Ils ignorent – ou feignent d’ignorer – que ces 800 000 Juifs d’Orient ont laissé derrière eux des biens évalués aujourd’hui à plus de 2 600 milliards de dollars, et qu’ils ont refait leur vie, sans plainte, dans un pays minuscule, à peine sorti du désert, et dans les rares pays occidentaux qui ont bien voulu les accueillir.
Aucun pays arabe, pas un seul, n’a ouvert ses frontières à ces exilés, leurs anciens voisins, leurs coreligionnaires de langue et de culture.
Les Arabes, eux, ont fait de leurs réfugiés un héritage politique, non un drame humain : ils les ont gardés dans des camps, génération après génération, les maintenant sous perfusion d’ONU et de rancune.
Cinq générations plus tard, le statut de “réfugié” reste pour eux un titre de gloire et un instrument d’accusation.
Les uns ont reconstruit, les autres ont ressassé.
La différence entre Israël et ses voisins se résume à cela : les uns ont bâti un pays, les autres un prétexte.

Les conversos de la modernité

Comme les convertis de l’Espagne du XVe siècle, ils brûlent leurs origines pour obtenir un brevet de respectabilité.
Torquemada, on le sait, était d’ascendance juive ; Thérèse d’Avila aussi.
Les uns servaient la croix, les autres servent la cause.
Le procédé est identique : se purifier en se reniant.
Autrefois on versait de l’eau bénite, aujourd’hui on verse des larmes humanistes.

Les complices de la meute

Le plus terrible, c’est qu’ils ne s’en rendent même pas compte.
À force de vouloir être du bon côté, ils se retrouvent dans la même file que les mollahs, les fanatiques, les néo-nazis recyclés et les tyrans en burnous.
Ils détestent la violence, mais leur langage en nourrit d’autres.
Ils ne tuent personne ; ils justifient ceux qui le feront.

L’aveuglement raffiné

La haine de soi n’est plus une maladie : c’est un raffinement intellectuel.
On ne se renie plus par honte, mais par élégance.
Dans leurs mains, la morale devient un accessoire de prestige.
Ils citent Spinoza, pleurent sur “l’Autre” et ferment la bouche quand l’Autre tire sur un bus scolaire.

Conclusion

Les Juifs américains ne sont pas tous ainsi.
Beaucoup, au contraire, gardent la mémoire droite et la conscience claire.
Mais une minorité bruyante a choisi le confort du reniement.
Ils se croient modernes ; ils rejouent Tolède.
Ils se croient universels ; ils s’effacent.

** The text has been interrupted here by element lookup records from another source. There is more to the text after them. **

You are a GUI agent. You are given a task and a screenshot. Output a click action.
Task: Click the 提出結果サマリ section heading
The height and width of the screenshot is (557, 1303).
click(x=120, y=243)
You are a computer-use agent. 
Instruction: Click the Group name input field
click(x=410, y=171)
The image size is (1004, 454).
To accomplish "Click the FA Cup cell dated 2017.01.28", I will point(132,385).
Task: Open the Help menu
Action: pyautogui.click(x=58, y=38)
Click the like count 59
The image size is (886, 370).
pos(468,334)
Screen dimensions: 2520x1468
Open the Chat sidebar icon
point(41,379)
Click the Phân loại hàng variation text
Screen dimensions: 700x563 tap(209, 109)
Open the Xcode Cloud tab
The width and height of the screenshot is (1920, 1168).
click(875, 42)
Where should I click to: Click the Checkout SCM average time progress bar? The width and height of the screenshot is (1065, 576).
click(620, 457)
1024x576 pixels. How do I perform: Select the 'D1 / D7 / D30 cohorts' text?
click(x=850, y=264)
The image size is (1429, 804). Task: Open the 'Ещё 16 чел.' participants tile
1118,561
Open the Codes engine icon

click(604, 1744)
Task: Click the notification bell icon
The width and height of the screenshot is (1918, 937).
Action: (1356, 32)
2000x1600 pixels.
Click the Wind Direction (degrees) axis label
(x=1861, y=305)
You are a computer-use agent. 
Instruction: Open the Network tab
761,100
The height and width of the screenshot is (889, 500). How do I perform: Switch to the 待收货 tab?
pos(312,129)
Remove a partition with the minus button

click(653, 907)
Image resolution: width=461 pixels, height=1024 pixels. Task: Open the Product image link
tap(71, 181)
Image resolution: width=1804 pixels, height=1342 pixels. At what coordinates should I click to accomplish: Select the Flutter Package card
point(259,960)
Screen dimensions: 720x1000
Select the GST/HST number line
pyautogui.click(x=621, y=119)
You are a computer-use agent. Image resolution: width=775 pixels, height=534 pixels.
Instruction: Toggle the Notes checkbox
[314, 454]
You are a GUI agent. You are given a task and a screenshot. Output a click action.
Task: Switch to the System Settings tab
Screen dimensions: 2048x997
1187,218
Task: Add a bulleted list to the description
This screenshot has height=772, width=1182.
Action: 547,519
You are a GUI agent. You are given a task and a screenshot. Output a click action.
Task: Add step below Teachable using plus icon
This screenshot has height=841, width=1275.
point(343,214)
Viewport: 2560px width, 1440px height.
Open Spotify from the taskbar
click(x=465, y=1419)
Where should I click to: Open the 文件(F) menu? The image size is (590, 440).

Le peuple juif survivra encore à ses convertis, comme il a survécu à ses bourreaux.
Mais il n’oubliera pas ce qu’il aura perdu : la fierté de ceux qui ont tout enduré pour que leurs enfants puissent, un jour, ne plus avoir honte d’être Juifs.
Et quand ces nouveaux inquisiteurs de la vertu auront fini d’écrire l’Histoire à l’encre morale, ils seront sans doute canonisés par la Sainte Bien-pensance, cette Église laïque qui distribue les auréoles à ceux qui effacent les Juifs avec de bonnes intentions.